▶ [Stored data entries]
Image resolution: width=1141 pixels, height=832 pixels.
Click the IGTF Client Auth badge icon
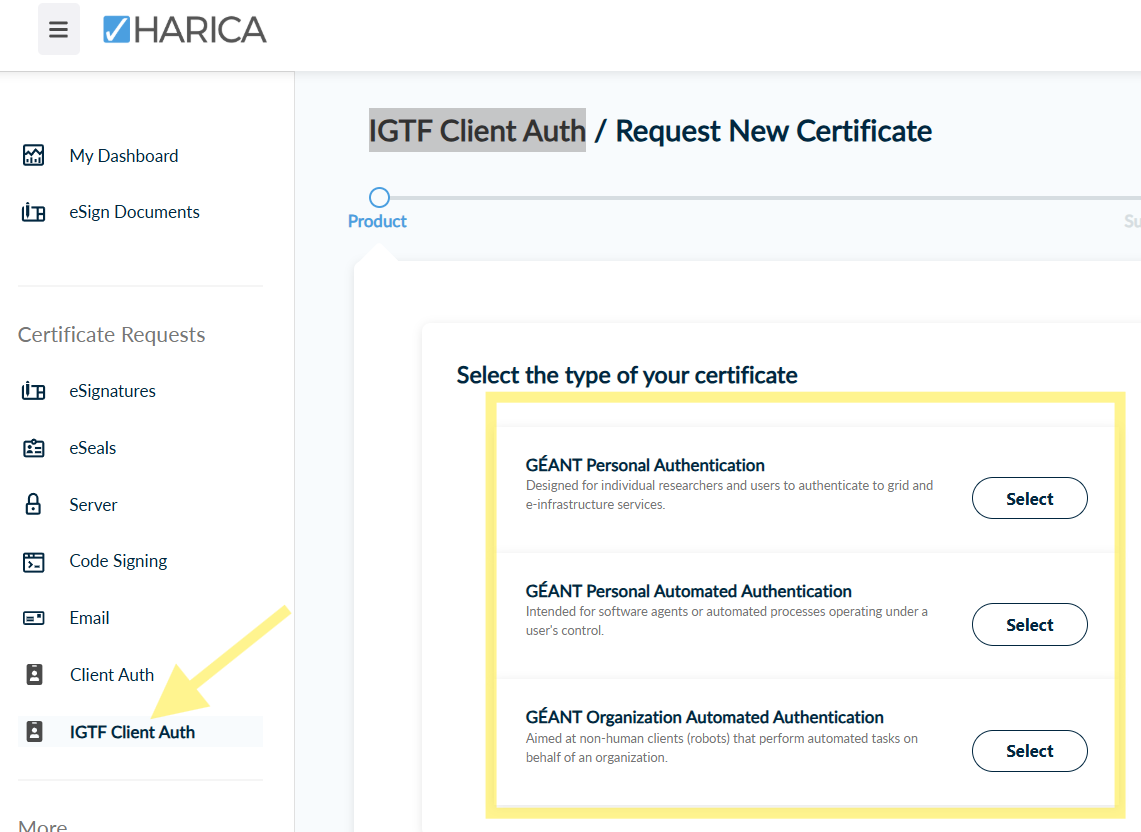(x=34, y=732)
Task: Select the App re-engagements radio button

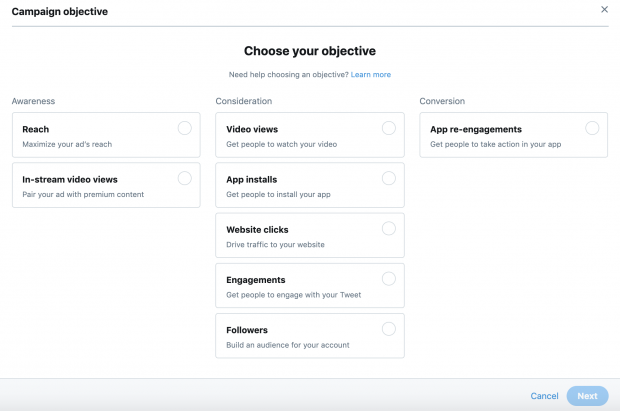Action: coord(592,128)
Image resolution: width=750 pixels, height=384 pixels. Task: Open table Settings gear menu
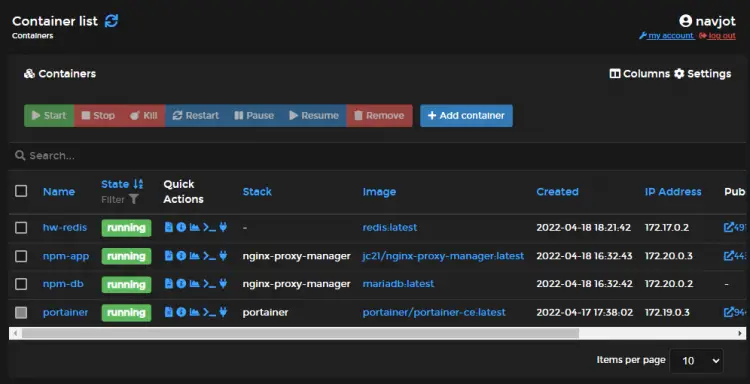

▶ [TASK ITEM]
Give back all of the entries above exactly, with the pictures excluded.

▶ [SOLUTION TO THE PROBLEM]
Image resolution: width=1141 pixels, height=832 pixels.
Click the IGTF Client Auth badge icon
(x=34, y=732)
Task: Select the App re-engagements radio button

Action: coord(592,128)
Image resolution: width=750 pixels, height=384 pixels. Task: Open table Settings gear menu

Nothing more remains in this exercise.